▶ Given data:

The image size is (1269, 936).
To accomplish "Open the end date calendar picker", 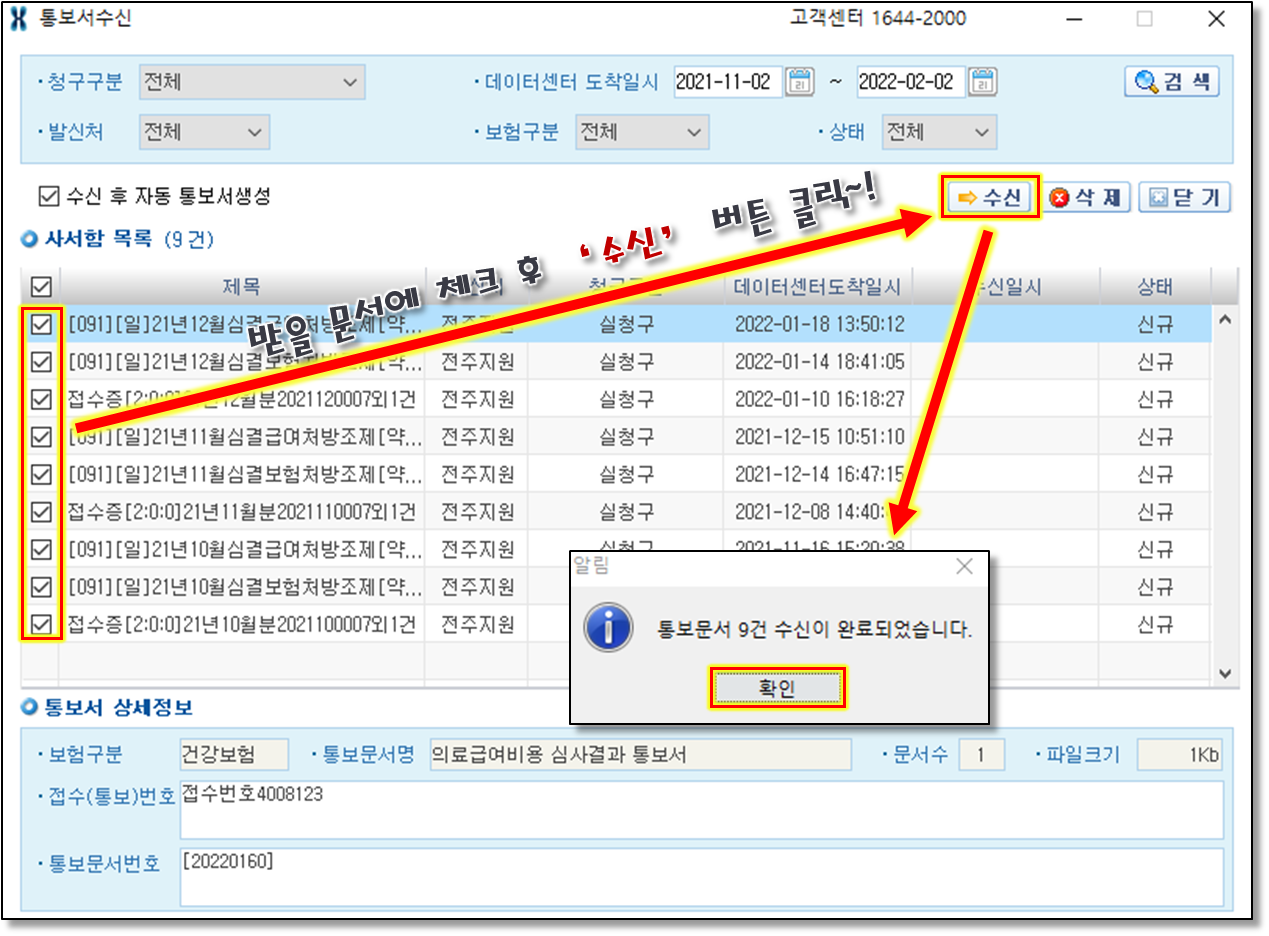I will pyautogui.click(x=983, y=82).
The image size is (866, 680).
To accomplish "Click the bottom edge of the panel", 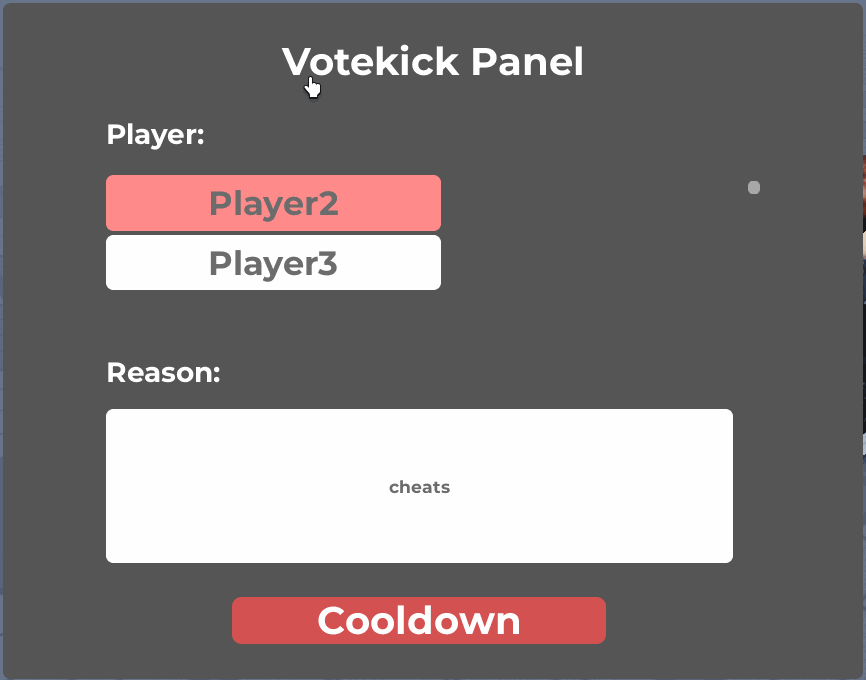I will pyautogui.click(x=433, y=672).
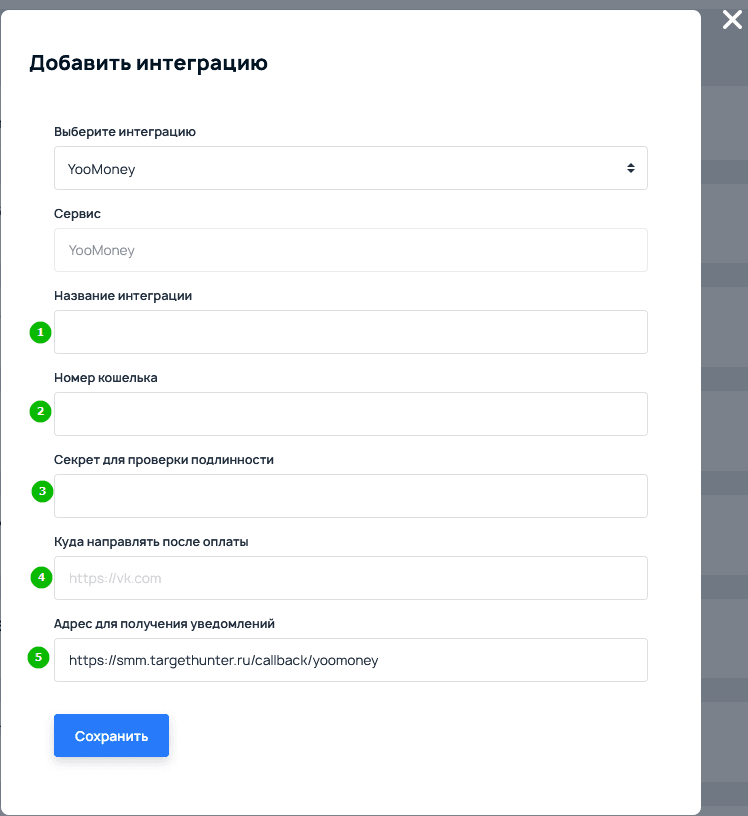748x816 pixels.
Task: Select the Секрет для проверки подлинности field
Action: (x=350, y=496)
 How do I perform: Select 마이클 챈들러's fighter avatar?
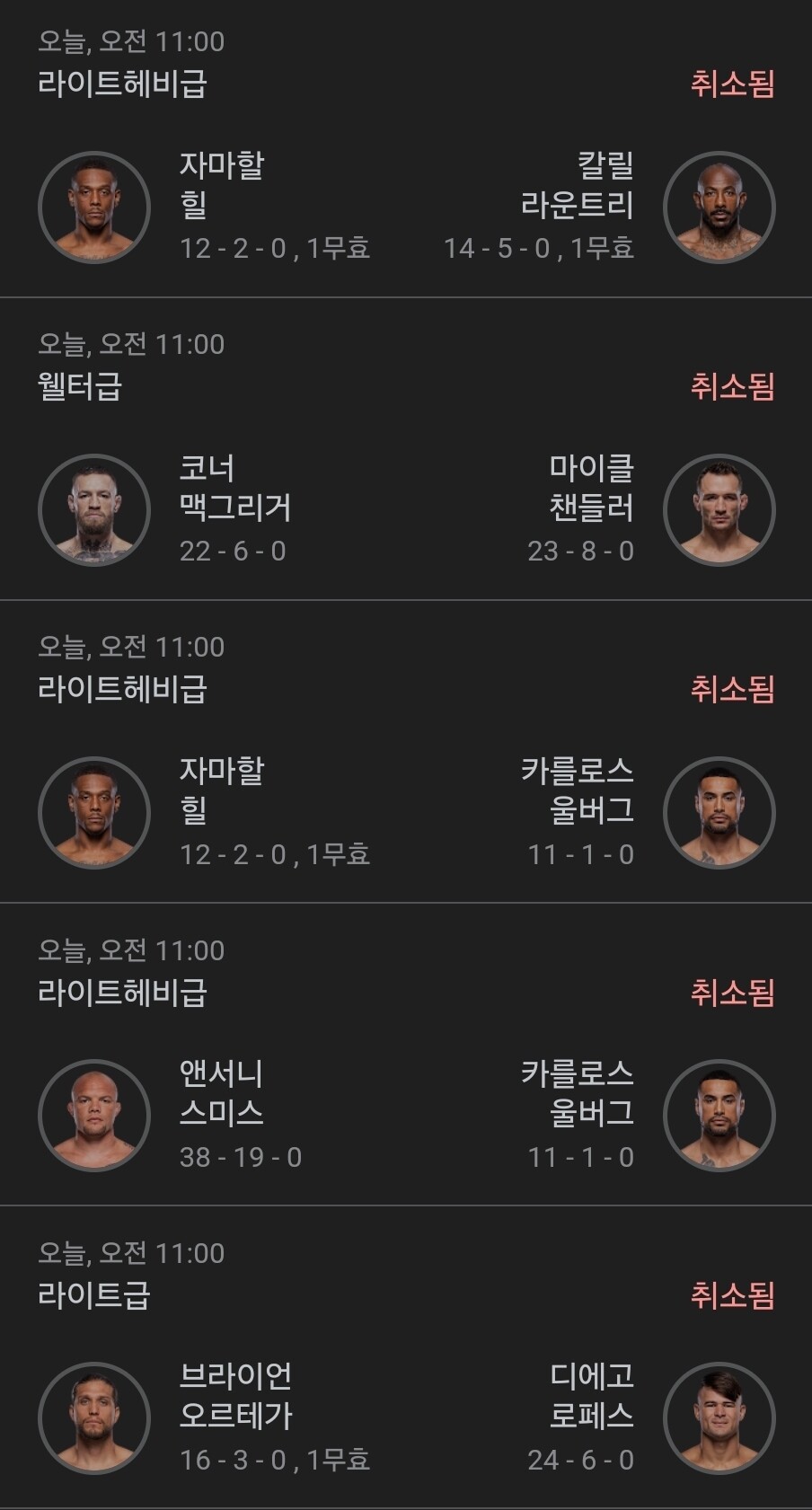(719, 510)
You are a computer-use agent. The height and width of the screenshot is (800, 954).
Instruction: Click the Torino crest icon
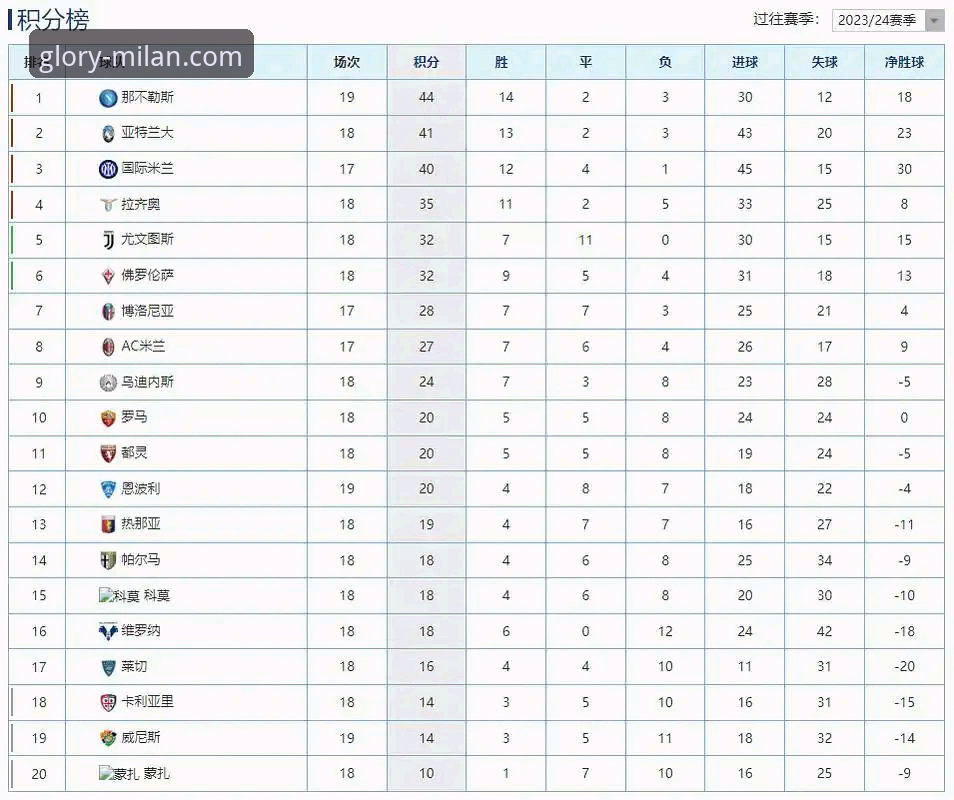pos(108,454)
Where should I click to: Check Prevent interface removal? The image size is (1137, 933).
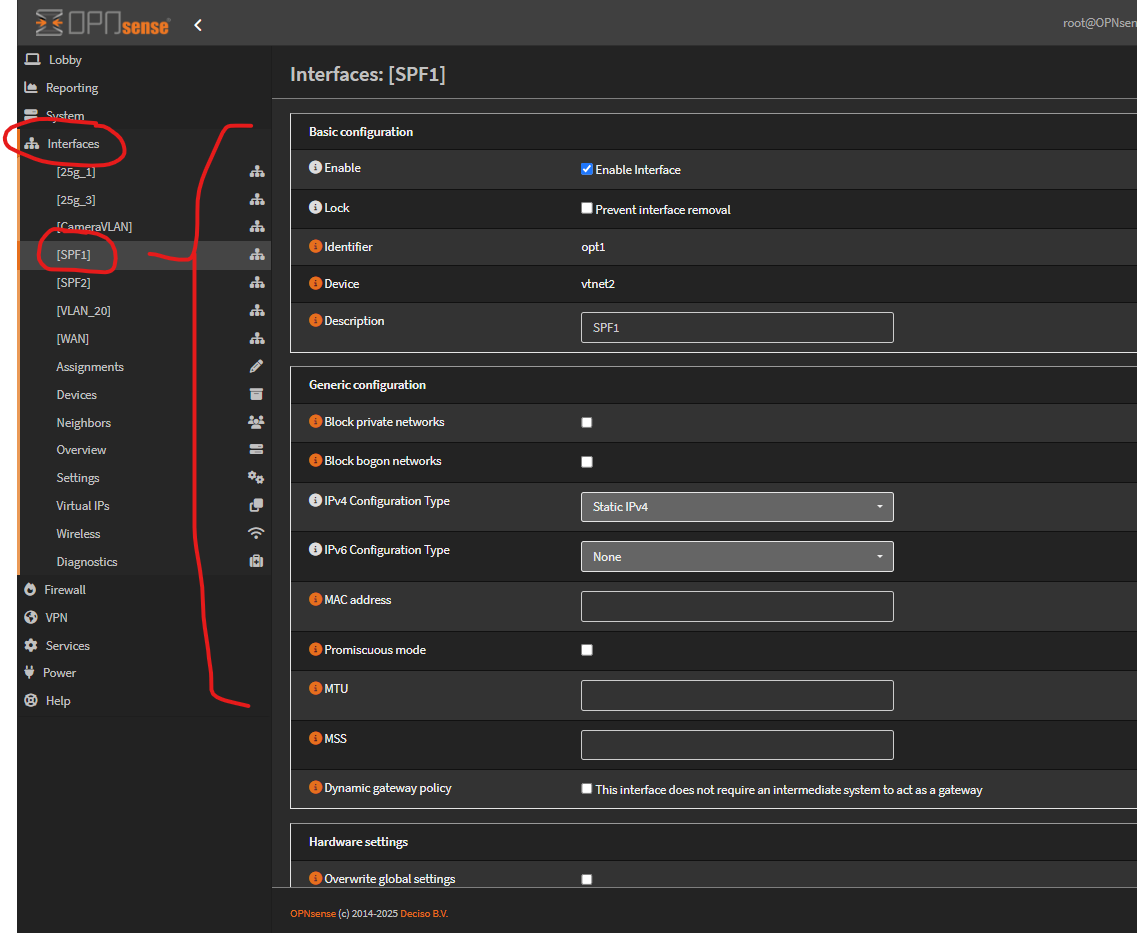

▶ Work item: Only the lines from the one that holds "You are a computer-use" through the end of the records above should be printed again, exactly as they are. Leave out the pictures.

▶ Answer below:
You are a computer-use agent. The height and width of the screenshot is (800, 954).
Instruction: Click the Torino crest icon
pos(108,454)
Where should I click to: Check Prevent interface removal? The image size is (1137, 933).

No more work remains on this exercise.